Atrix Laboratories, Inc. announced that Mayne Pharmaceutical, Atrix's licensee, has received marketing approval of Eligard (leuprolide acetate for injectable suspension) one-, three- and four-month prostate cancer product in Australia from the Australian Drug Evaluation Committee.

"We continue to make great progress in making Eligard available around the world as a new choice in hormone therapy for men with advanced prostate cancer," said David R. Bethune, Atrix's chairman & chief executive officer. "Currently, Eligard is marketed in the U.S. and Argentina, with recent approvals in Canada, Germany, and now Australia. This latest approval validates Atrix's confidence in the long-term value of the Eligard product line."

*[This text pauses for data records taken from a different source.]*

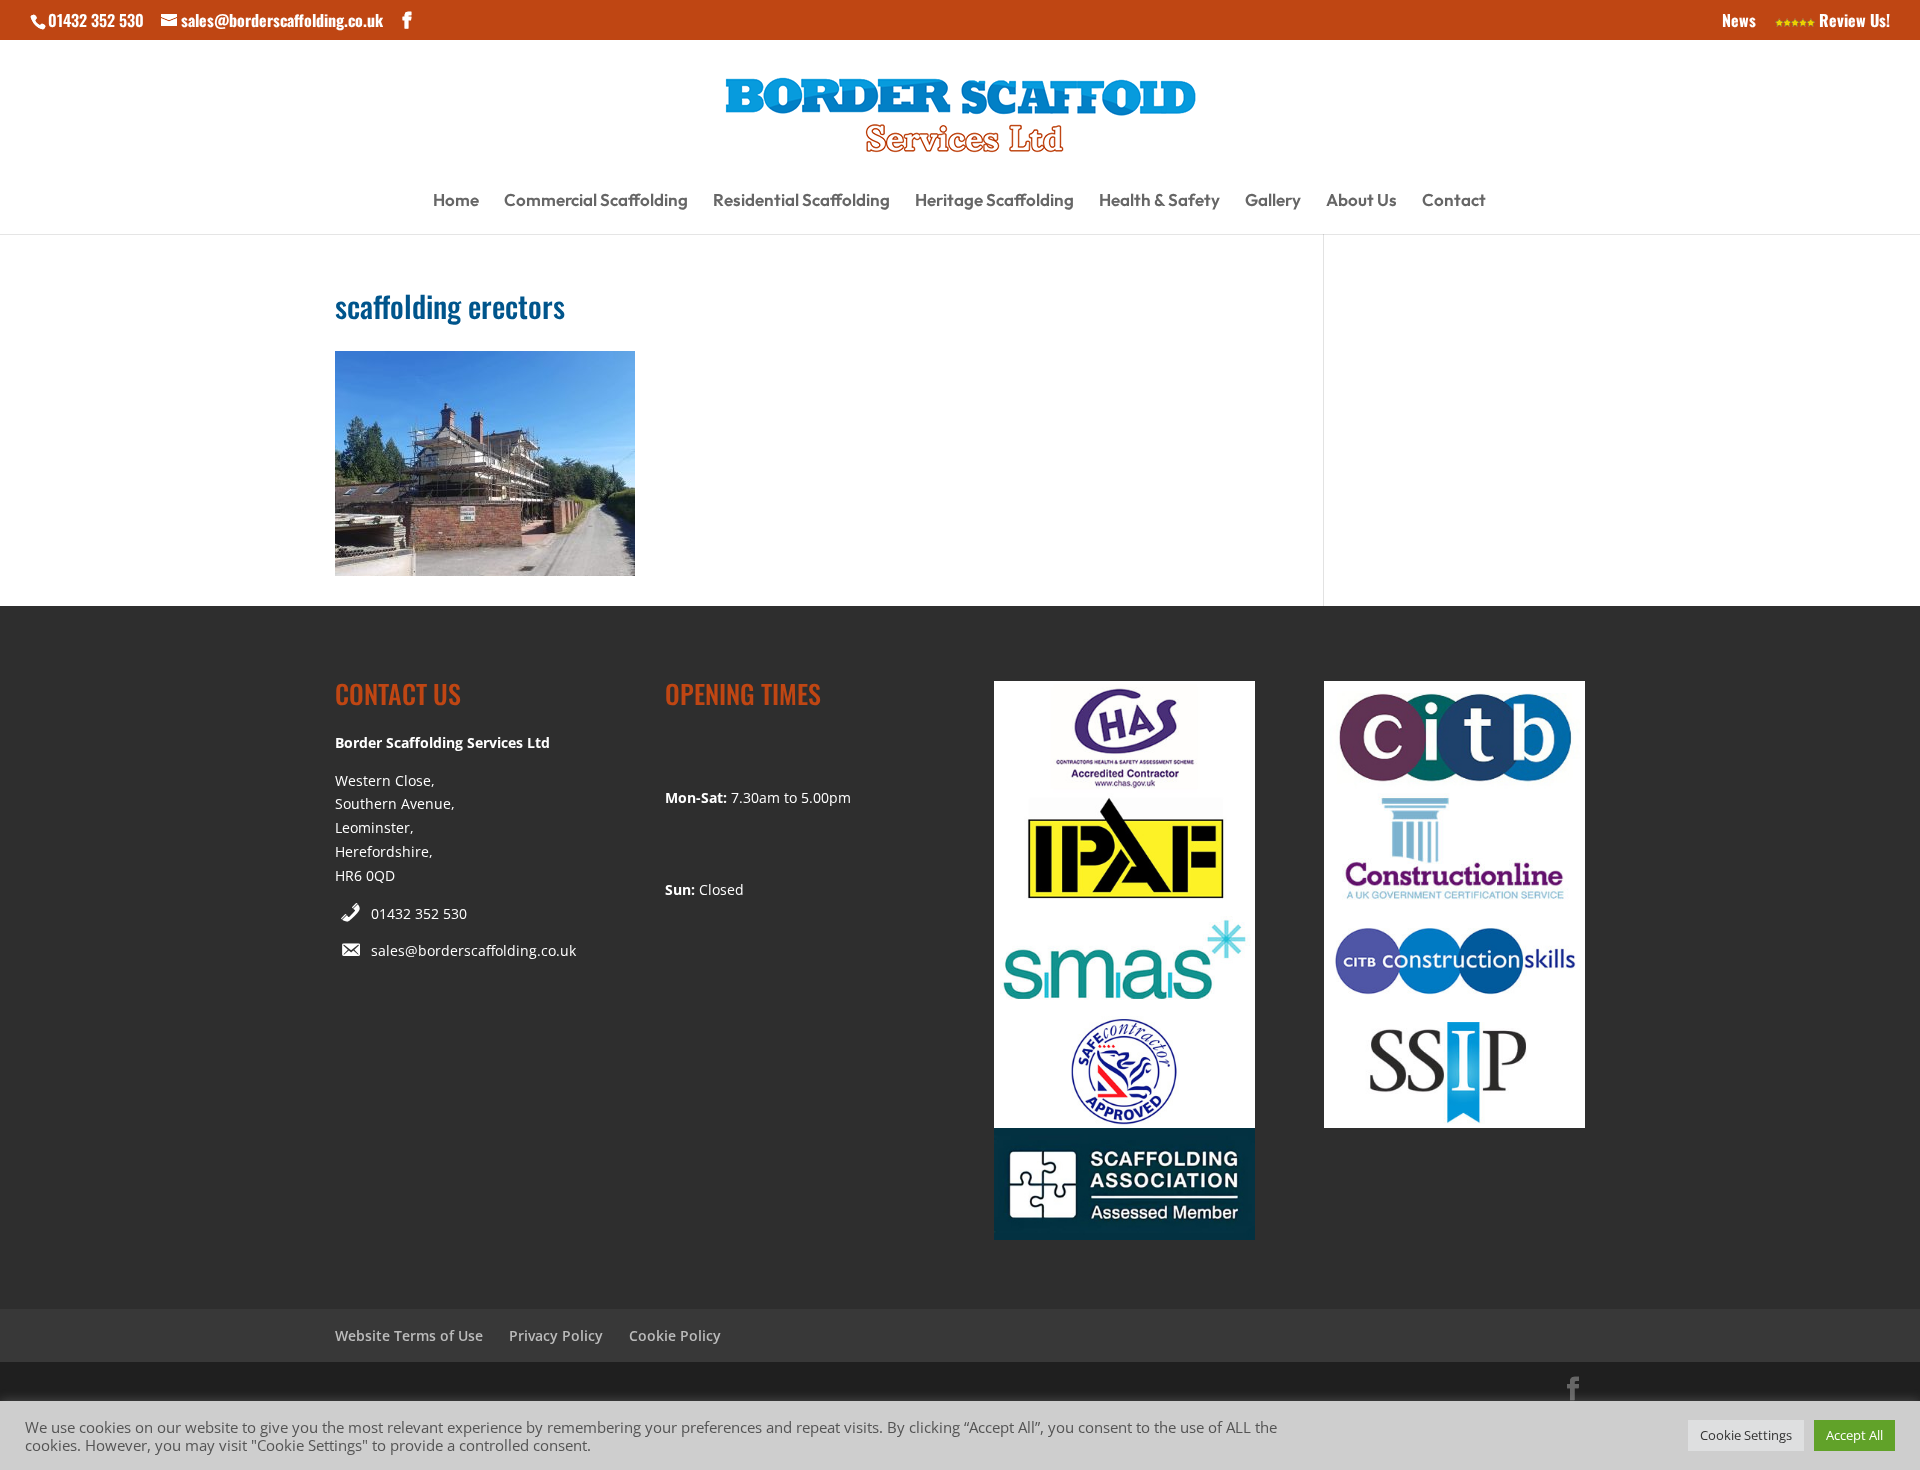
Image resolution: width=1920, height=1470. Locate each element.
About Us (1361, 201)
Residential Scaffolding (801, 201)
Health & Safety (1159, 201)
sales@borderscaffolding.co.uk (473, 950)
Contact (1454, 201)
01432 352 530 (419, 913)
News (1739, 22)
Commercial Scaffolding (596, 201)
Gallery (1273, 201)
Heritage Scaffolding (994, 201)
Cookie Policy (675, 1335)
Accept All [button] (1854, 1435)
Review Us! (1852, 22)
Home (456, 201)
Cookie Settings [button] (1746, 1435)
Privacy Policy (556, 1335)
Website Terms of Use (409, 1335)
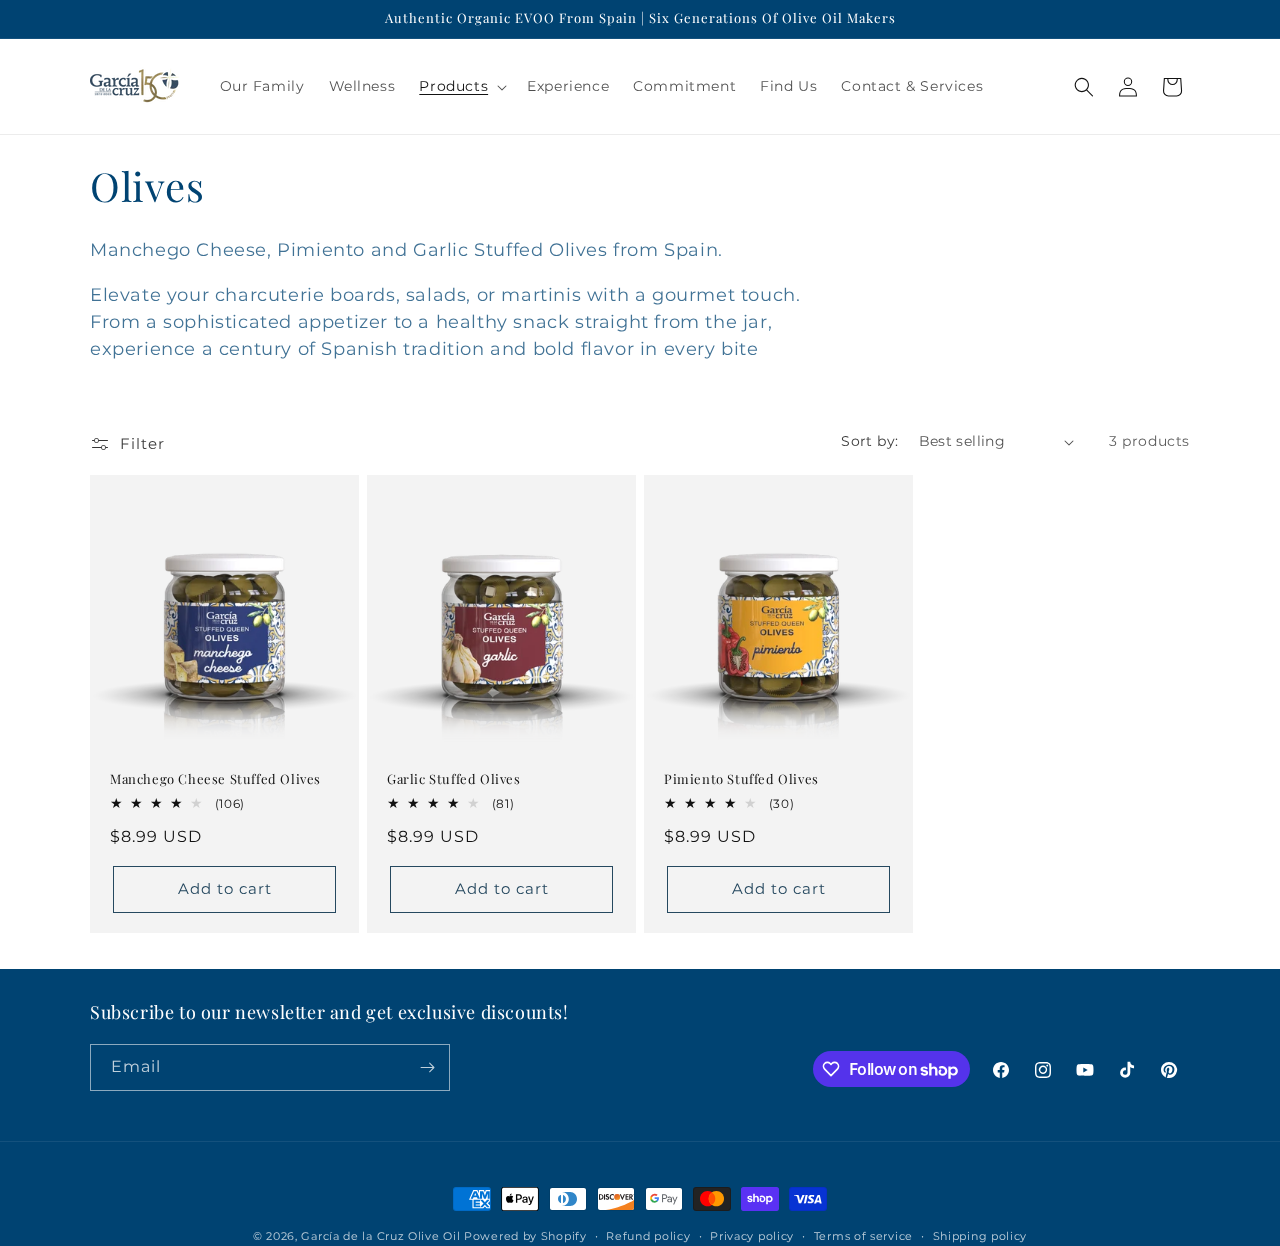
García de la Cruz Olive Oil (380, 1236)
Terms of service (863, 1236)
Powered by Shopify (525, 1236)
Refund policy (648, 1236)
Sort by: (869, 441)
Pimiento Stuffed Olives (741, 779)
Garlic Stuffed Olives (454, 779)
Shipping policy (980, 1236)
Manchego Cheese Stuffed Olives (215, 779)
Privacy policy (752, 1236)
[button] (461, 86)
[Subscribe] (427, 1067)
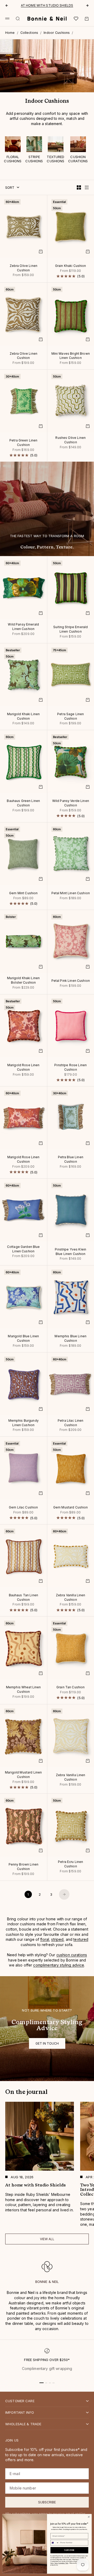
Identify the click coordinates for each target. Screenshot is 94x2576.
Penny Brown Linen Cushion (23, 1867)
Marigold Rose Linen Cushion (23, 1067)
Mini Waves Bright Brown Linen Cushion (70, 356)
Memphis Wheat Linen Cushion (23, 1690)
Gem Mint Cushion (23, 893)
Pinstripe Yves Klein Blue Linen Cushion (70, 1252)
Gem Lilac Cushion (23, 1507)
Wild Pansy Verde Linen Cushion (70, 803)
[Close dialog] (89, 2517)
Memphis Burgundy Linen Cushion (23, 1423)
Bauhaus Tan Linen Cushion (23, 1598)
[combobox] (55, 2542)
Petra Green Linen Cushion (23, 443)
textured (80, 1939)
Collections (29, 33)
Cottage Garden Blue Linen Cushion (23, 1249)
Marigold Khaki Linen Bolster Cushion (23, 981)
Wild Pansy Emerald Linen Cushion (23, 627)
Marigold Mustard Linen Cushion (23, 1775)
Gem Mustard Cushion (70, 1507)
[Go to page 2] (64, 1894)
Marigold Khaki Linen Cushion (23, 716)
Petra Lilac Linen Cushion (70, 1423)
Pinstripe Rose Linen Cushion (70, 1067)
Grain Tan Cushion (70, 1687)
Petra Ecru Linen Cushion (70, 1864)
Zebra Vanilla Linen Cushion (70, 1598)
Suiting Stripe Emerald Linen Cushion (70, 630)
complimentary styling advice (58, 1965)
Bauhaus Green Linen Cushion (23, 803)
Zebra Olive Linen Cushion (23, 268)
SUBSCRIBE (69, 2550)
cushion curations (71, 1955)
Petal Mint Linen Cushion (70, 893)
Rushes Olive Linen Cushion (70, 440)
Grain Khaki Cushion (70, 266)
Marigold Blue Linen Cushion (23, 1339)
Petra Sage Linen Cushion (70, 716)
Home (10, 33)
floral (44, 1939)
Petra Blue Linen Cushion (70, 1160)
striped (57, 1939)
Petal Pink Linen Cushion (70, 981)
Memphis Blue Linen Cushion (70, 1339)
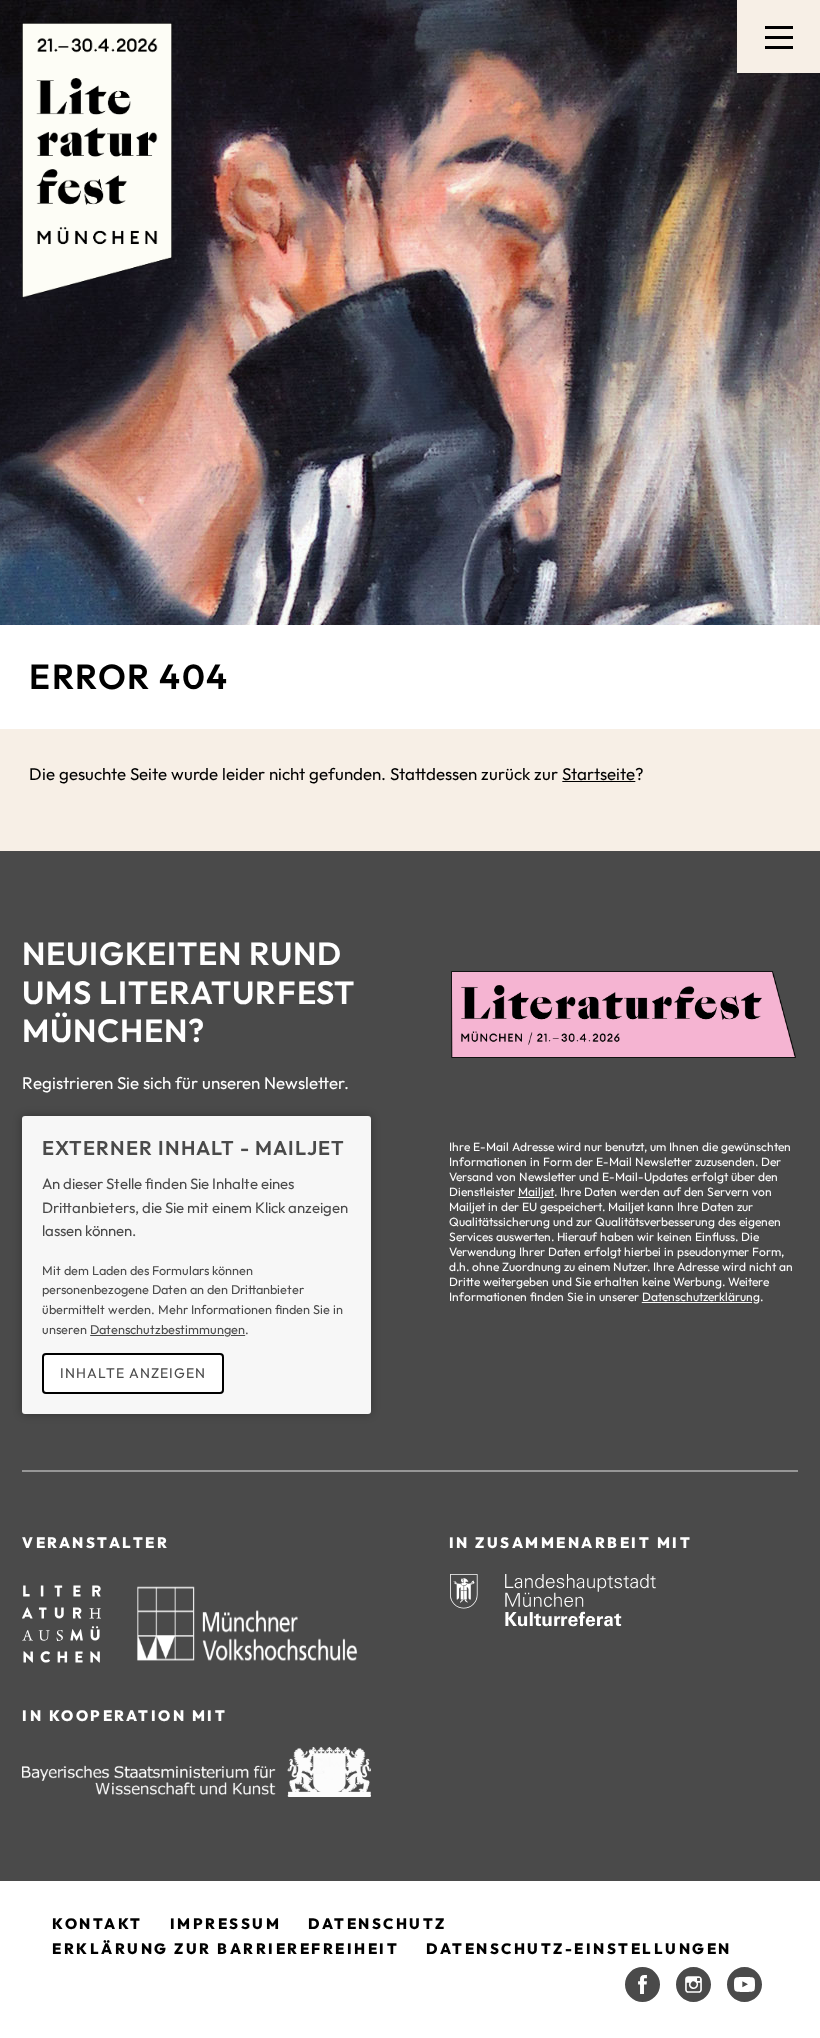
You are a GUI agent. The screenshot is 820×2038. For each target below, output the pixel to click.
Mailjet (536, 1191)
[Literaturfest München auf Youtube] (744, 1984)
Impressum (226, 1923)
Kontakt (97, 1923)
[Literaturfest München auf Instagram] (693, 1984)
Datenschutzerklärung (701, 1296)
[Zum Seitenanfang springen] (776, 1978)
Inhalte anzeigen (133, 1373)
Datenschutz (377, 1923)
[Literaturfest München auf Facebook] (642, 1984)
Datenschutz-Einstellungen (579, 1948)
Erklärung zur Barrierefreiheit (225, 1948)
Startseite (598, 773)
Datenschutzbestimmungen (167, 1329)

Bethune continued, "With this latest approval, we are producing product in our newly expanded manufacturing facility for shipment to Mayne and anticipate launch of Eligard in Australia by second quarter of next year."

The Australian market for luteinizing hormone releasing hormone (LHRH) therapy for advanced prostate cancer is approximately $40 million. Mayne is currently expected to launch the Eligard products by second quarter of 2004 following application and approval for re-imbursement status in Australia.

Eligard 7.5mg, 22.5mg and 30mg products for advanced prostate cancer are currently marketed in the U.S. by Sanofi-Synthelabo, Inc. Sustained levels of leuprolide acetate decrease testosterone levels to suppress tumor growth in patients with hormone-responsive prostate cancer. The liquid Eligard products, using Atrix's proprietary Atrigel sustained-release drug delivery technology, are injected subcutaneously with a small gauge needle, forming a solid implant in the body that slowly releases leuprolide as the implant is bioabsorbed.

Eligard products, like other hormonal treatments for prostate cancer, cause a transient increase in serum concentrations of testosterone during the first week of treatment. Patients may experience worsening of symptoms or onset of new signs and symptoms during the first few weeks of treatment. Response to these products should be monitored by measuring serum concentrations of testosterone and prostate specific antigen periodically.